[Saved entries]
*****

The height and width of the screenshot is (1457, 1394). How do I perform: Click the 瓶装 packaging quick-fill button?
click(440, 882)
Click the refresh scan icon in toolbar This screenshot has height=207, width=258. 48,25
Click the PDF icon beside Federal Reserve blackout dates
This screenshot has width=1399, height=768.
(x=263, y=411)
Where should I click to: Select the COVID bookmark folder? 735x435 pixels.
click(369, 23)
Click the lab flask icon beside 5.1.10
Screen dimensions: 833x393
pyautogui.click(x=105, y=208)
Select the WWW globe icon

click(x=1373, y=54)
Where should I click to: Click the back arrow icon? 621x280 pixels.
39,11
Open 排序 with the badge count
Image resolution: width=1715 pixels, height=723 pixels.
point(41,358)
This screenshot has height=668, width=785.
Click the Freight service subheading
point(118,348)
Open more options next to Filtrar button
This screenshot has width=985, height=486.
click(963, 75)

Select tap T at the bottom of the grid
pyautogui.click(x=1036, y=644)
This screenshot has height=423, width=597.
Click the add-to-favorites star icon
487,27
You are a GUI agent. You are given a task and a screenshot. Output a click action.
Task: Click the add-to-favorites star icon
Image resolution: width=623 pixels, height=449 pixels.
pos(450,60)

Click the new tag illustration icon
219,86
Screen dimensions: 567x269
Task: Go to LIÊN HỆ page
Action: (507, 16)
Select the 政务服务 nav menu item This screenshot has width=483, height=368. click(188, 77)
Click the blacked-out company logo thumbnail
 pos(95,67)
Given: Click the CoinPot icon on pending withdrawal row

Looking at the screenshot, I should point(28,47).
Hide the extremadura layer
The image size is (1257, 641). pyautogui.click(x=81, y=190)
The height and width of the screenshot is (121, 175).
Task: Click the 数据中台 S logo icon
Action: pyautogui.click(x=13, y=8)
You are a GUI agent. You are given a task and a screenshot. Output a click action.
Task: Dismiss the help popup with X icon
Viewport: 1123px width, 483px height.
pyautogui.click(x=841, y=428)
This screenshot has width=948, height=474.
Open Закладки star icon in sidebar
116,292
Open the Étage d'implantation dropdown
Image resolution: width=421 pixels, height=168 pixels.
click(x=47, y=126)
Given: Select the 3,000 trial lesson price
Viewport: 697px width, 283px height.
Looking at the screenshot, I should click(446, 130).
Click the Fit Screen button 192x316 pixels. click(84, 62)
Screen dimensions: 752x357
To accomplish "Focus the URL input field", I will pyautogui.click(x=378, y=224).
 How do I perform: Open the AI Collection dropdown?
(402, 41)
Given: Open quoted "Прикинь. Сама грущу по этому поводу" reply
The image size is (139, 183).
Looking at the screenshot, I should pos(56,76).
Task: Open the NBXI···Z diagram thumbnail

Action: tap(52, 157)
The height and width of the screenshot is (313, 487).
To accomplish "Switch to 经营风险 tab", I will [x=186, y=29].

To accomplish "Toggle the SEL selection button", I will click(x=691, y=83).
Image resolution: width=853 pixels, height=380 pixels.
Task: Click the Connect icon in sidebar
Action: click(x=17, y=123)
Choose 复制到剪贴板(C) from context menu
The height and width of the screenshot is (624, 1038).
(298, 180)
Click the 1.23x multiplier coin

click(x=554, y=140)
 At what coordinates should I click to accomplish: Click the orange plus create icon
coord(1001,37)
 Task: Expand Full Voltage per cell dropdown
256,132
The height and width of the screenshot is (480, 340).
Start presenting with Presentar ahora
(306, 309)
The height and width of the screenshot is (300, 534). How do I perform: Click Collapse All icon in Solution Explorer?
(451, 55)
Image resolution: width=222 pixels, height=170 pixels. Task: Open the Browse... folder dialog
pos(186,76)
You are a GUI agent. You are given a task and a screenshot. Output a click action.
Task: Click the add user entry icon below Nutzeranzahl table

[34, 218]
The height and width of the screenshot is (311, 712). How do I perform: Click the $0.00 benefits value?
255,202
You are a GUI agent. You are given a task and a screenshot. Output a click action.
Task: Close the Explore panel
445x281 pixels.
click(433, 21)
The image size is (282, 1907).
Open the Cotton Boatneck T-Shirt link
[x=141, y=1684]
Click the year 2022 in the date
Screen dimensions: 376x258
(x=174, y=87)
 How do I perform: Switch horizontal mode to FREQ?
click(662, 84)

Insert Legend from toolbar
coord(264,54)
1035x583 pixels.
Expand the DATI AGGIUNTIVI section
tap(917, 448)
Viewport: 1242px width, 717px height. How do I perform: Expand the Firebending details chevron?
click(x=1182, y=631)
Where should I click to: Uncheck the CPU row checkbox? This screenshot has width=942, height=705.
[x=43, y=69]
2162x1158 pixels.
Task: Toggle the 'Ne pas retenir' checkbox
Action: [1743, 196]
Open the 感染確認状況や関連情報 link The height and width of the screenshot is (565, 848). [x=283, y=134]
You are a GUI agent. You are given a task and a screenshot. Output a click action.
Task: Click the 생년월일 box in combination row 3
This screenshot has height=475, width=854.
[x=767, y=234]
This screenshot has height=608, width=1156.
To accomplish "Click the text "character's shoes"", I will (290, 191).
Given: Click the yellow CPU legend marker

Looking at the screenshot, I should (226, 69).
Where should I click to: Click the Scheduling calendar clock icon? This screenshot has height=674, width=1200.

*****

→ **To do**: Could you reproduce all the records exactly?

→ **Your response**:
The height and width of the screenshot is (1457, 1394). How do I perform: Click the 瓶装 packaging quick-fill button?
click(440, 882)
Click the refresh scan icon in toolbar This screenshot has height=207, width=258. 48,25
Click the PDF icon beside Federal Reserve blackout dates
This screenshot has width=1399, height=768.
(x=263, y=411)
Where should I click to: Select the COVID bookmark folder? 735x435 pixels.
click(369, 23)
Click the lab flask icon beside 5.1.10
Screen dimensions: 833x393
pyautogui.click(x=105, y=208)
Select the WWW globe icon

click(x=1373, y=54)
Where should I click to: Click the back arrow icon? 621x280 pixels.
39,11
Open 排序 with the badge count
Image resolution: width=1715 pixels, height=723 pixels.
point(41,358)
This screenshot has height=668, width=785.
Click the Freight service subheading
point(118,348)
Open more options next to Filtrar button
This screenshot has width=985, height=486.
click(963, 75)

Select tap T at the bottom of the grid
pyautogui.click(x=1036, y=644)
This screenshot has height=423, width=597.
Click the add-to-favorites star icon
487,27
You are a GUI agent. You are given a task and a screenshot. Output a click action.
Task: Click the add-to-favorites star icon
Image resolution: width=623 pixels, height=449 pixels.
pos(450,60)

Click the new tag illustration icon
219,86
Screen dimensions: 567x269
Task: Go to LIÊN HỆ page
Action: (507, 16)
Select the 政务服务 nav menu item This screenshot has width=483, height=368. click(188, 77)
Click the blacked-out company logo thumbnail
 pos(95,67)
Given: Click the CoinPot icon on pending withdrawal row

Looking at the screenshot, I should point(28,47).
Hide the extremadura layer
The image size is (1257, 641). pyautogui.click(x=81, y=190)
The height and width of the screenshot is (121, 175).
Task: Click the 数据中台 S logo icon
Action: pyautogui.click(x=13, y=8)
You are a GUI agent. You are given a task and a screenshot. Output a click action.
Task: Dismiss the help popup with X icon
Viewport: 1123px width, 483px height.
pyautogui.click(x=841, y=428)
This screenshot has width=948, height=474.
Open Закладки star icon in sidebar
116,292
Open the Étage d'implantation dropdown
Image resolution: width=421 pixels, height=168 pixels.
click(x=47, y=126)
Given: Select the 3,000 trial lesson price
Viewport: 697px width, 283px height.
Looking at the screenshot, I should click(446, 130).
Click the Fit Screen button 192x316 pixels. click(84, 62)
Screen dimensions: 752x357
To accomplish "Focus the URL input field", I will pyautogui.click(x=378, y=224).
 How do I perform: Open the AI Collection dropdown?
(402, 41)
Given: Open quoted "Прикинь. Сама грущу по этому поводу" reply
The image size is (139, 183).
Looking at the screenshot, I should pos(56,76).
Task: Open the NBXI···Z diagram thumbnail

Action: tap(52, 157)
The height and width of the screenshot is (313, 487).
To accomplish "Switch to 经营风险 tab", I will [x=186, y=29].

To accomplish "Toggle the SEL selection button", I will click(x=691, y=83).
Image resolution: width=853 pixels, height=380 pixels.
Task: Click the Connect icon in sidebar
Action: click(x=17, y=123)
Choose 复制到剪贴板(C) from context menu
The height and width of the screenshot is (624, 1038).
(298, 180)
Click the 1.23x multiplier coin

click(x=554, y=140)
 At what coordinates should I click to accomplish: Click the orange plus create icon
coord(1001,37)
 Task: Expand Full Voltage per cell dropdown
256,132
The height and width of the screenshot is (480, 340).
Start presenting with Presentar ahora
(306, 309)
The height and width of the screenshot is (300, 534). How do I perform: Click Collapse All icon in Solution Explorer?
(451, 55)
Image resolution: width=222 pixels, height=170 pixels. Task: Open the Browse... folder dialog
pos(186,76)
You are a GUI agent. You are given a task and a screenshot. Output a click action.
Task: Click the add user entry icon below Nutzeranzahl table

[34, 218]
The height and width of the screenshot is (311, 712). How do I perform: Click the $0.00 benefits value?
255,202
You are a GUI agent. You are given a task and a screenshot. Output a click action.
Task: Close the Explore panel
445x281 pixels.
click(433, 21)
The image size is (282, 1907).
Open the Cotton Boatneck T-Shirt link
[x=141, y=1684]
Click the year 2022 in the date
Screen dimensions: 376x258
(x=174, y=87)
 How do I perform: Switch horizontal mode to FREQ?
click(662, 84)

Insert Legend from toolbar
coord(264,54)
1035x583 pixels.
Expand the DATI AGGIUNTIVI section
tap(917, 448)
Viewport: 1242px width, 717px height. How do I perform: Expand the Firebending details chevron?
click(x=1182, y=631)
Where should I click to: Uncheck the CPU row checkbox? This screenshot has width=942, height=705.
[x=43, y=69]
2162x1158 pixels.
Task: Toggle the 'Ne pas retenir' checkbox
Action: [1743, 196]
Open the 感染確認状況や関連情報 link The height and width of the screenshot is (565, 848). [x=283, y=134]
You are a GUI agent. You are given a task and a screenshot. Output a click action.
Task: Click the 생년월일 box in combination row 3
This screenshot has height=475, width=854.
[x=767, y=234]
This screenshot has height=608, width=1156.
To accomplish "Click the text "character's shoes"", I will (290, 191).
Given: Click the yellow CPU legend marker

Looking at the screenshot, I should (226, 69).
Where should I click to: Click the Scheduling calendar clock icon? This screenshot has height=674, width=1200.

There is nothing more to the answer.